Postcards from the pandemic

November 4, 2020

When the U-M Library launched a mail art project with the Ann Arbor District Library back in August, no one knew quite what to expect. The solicitation to the community was simple: create and mail a postcard that speaks to your future self about your life during the pandemic, using images and words to express your thoughts and feelings. 

More than 50 people responded, creating a collection whose emotional range is matched by an impressive variety of artistic styles and techniques within the constraints of a 4x6 inch canvas.  

Now these postcards are being  compiled into a book that will become part of the library’s Artists’ Books Collection.

letter to self with a background of flowers
Postcard back by Jenny Chuang, Trotter Multicultural Center

Many of the submissions dwelt upon lost community, connection, and experiences, and focused on the ways people are living with the pandemic. Deeper losses — health, life, income — loom in the background.

“I was drawn to this mail art project because it was an opportunity to express, through art, some of the things we've all been feeling,” said artist Mary Lou Olds. “Connecting with others, I think, is one of the things people have missed the most. We feel like we have to choose between being safe and being with those we miss. Really, who isn't longing for a hug from that friend or loved one?” Olds says she created a postcard to make people smile.

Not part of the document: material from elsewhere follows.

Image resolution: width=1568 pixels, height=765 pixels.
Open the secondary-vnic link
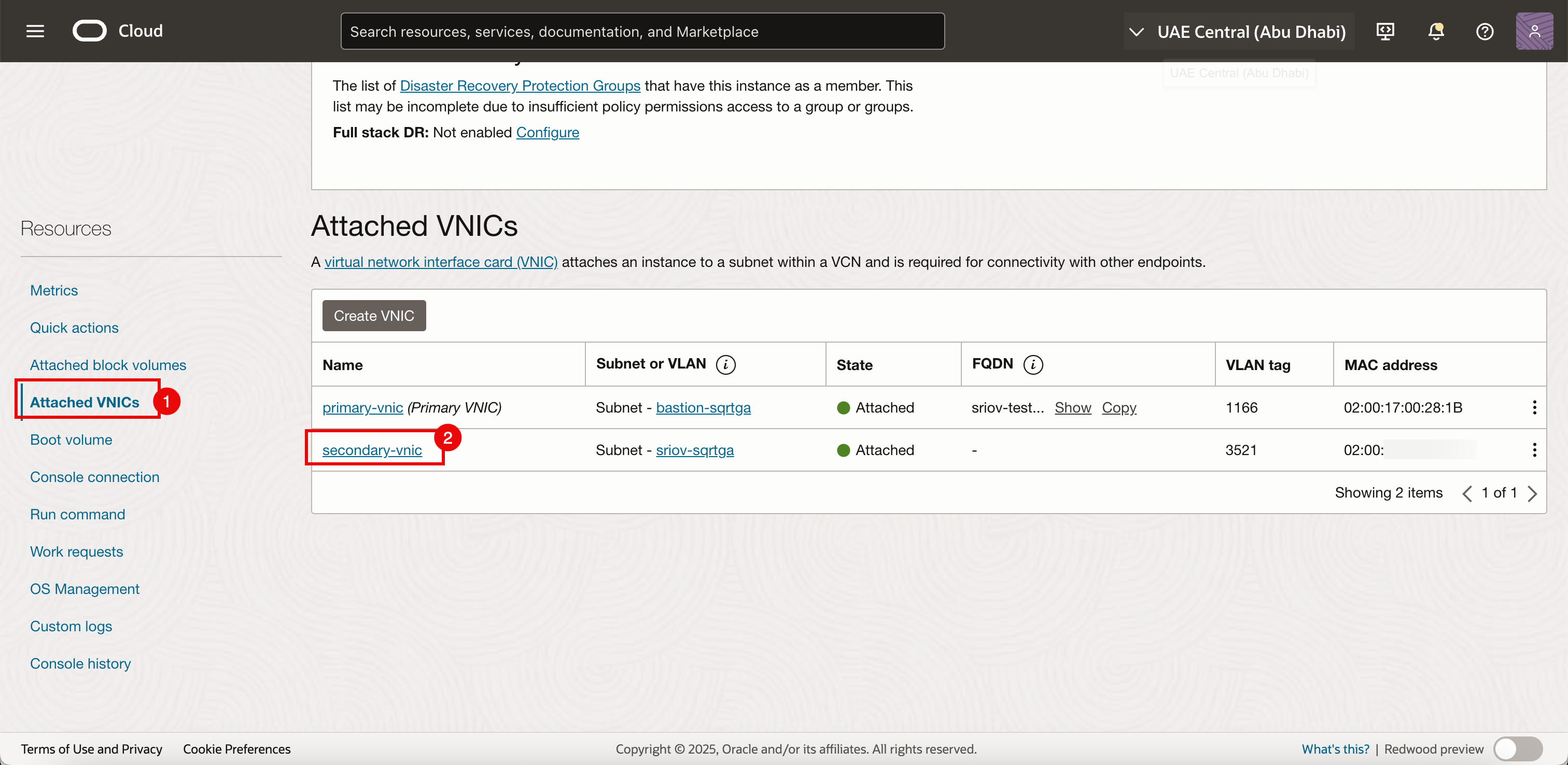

striped background with five sets of googly eyes
"Can we come out yet?" by Mary Lou Olds

Frances Kai-Hwa Wang, a U-M lecturer, used the mail art project as a writing prompt in creative writing courses she taught — via Zoom — for the Washtenaw Community College Lifelong Learning program. "I think my students enjoyed it because people want to know that this time matters and their thoughts matter and that their words can go out and be a part of something larger," she said.

She also created her own submission, which includes a photo of the season’s first tomato in her garden, and memories of her father’s vegetable garden. She was, she wrote, “thinking of all the ways our elders adapted and saved and reused and survived when they first came to this country.” 

Sometimes we gently tease our immigrant and refugee elders, “Do you really need these three thousand plastic take-out containers and green onion rubber bands?” But with national shortages of toilet paper, flour, masks, gloves, elastic, canning lids, and even coins, who is laughing now? — Frances Kai-Hwa Wang

Contributor Renée Szostek responded to the call with collages that depict a compass, maps, and musical notes — representations of some of the things she misses most. She said, “Obviously, one can no longer travel physically. One can still travel in one's mind, however.” 

Another of Szostek’s losses is music. She plays a variety of musical instruments, and while one of her ensembles is rehearsing online, she finds it a poor substitute for the in-person communal experience. 

collage of maps, musical notes, and more
Two postcard collages by Renée Szostek

Mail art — which is sometimes called postal art and correspondence art — began as part of a movement in the 1960s to share art and engage in creative dialogue with people outside of the formal institutions that govern the art world. 

The project’s organizers were inspired in part by the crisis facing the United States Postal Service, and a desire to acknowledge USPS workers and the essential service they provide. They encourage everyone to learn how they can help by visiting usmailnotforsale.org.